Hier staat tegenover dat moslims “de beste van alle schepselen” zijn (soera 98:7) en bovendien “de beste gemeenschap die uit de mensen is voortgebracht” (soera 3:110). Het contrast tussen moslims en ongelovigen kan niet groter.
- Joden en christenen kunnen geen vrienden zijn van moslims. Ware gelovige moslims mogen joden en christenen niet als vrienden of beschermers aannemen (soera 5:51). Als je dat als moslim toch doet, ben je een van hen. Het woord اولياء (awliyaa) in het genoemde Koranvers heeft in het Arabisch een brede betekenis, en omvat ‘vrienden’ en ‘beschermers’.

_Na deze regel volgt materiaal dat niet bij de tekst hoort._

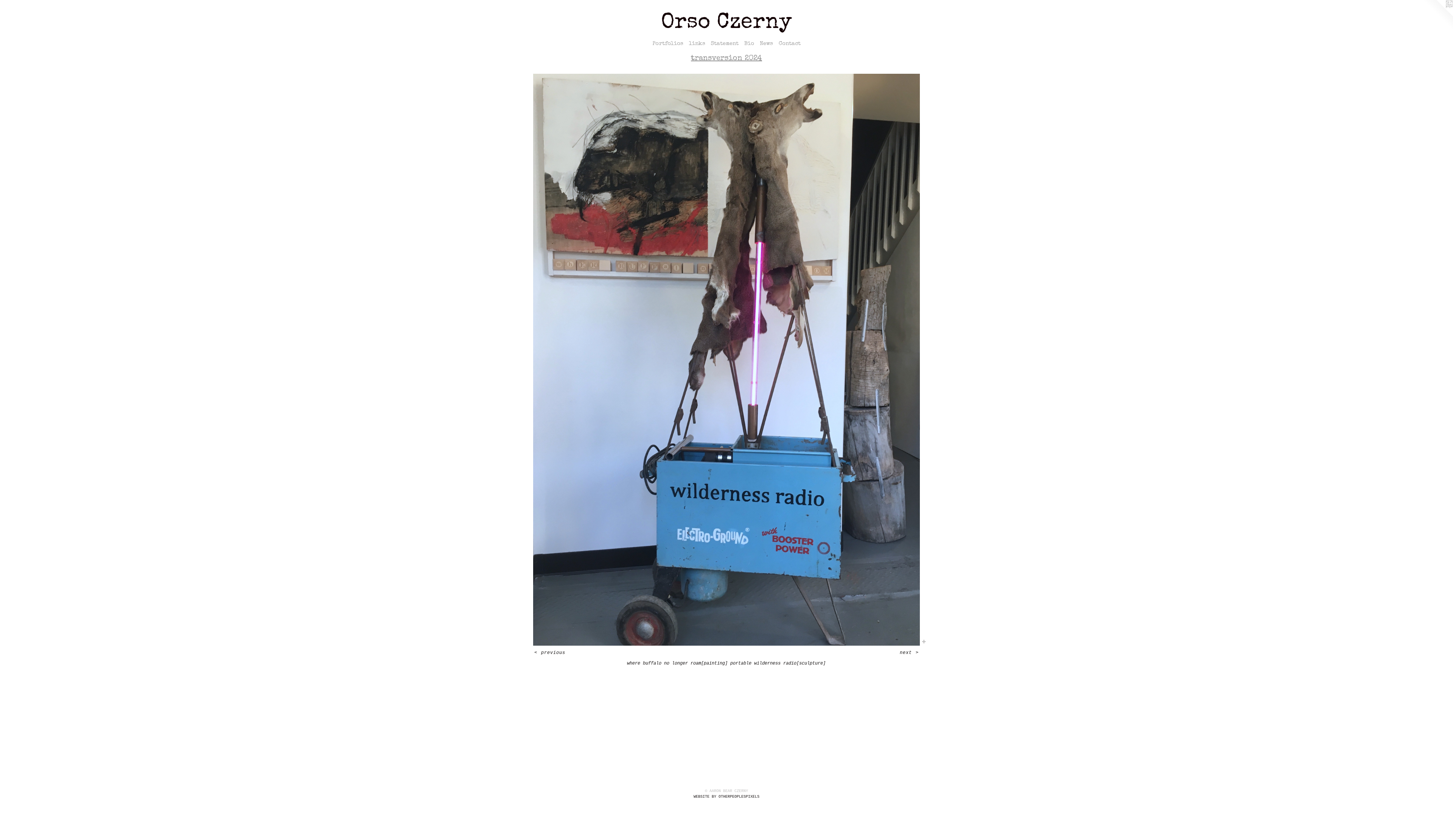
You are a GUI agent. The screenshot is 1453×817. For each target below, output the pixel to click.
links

- Ongelovigen moeten openbaar vernederd worden. Deze vernedering komt al tot uiting in de hiervoor genoemde speciale belasting (djizyah, جزية) die joden en christenen aan moslims moeten betalen, om zo hun minderwaardigheid te erkennen. Daarnaast leert ons de hadieth (Sahieh Muslim 26:5398) dat een moslim een jood of christen nooit als eerste mag groeten. Bovendien moet de moslim wanneer hij een jood of christen op straat tegenkomt, hem ‘naar het nauwste gedeelte van de straat dwingen.’ Dit is uiteraard een manier om hem te vernederen.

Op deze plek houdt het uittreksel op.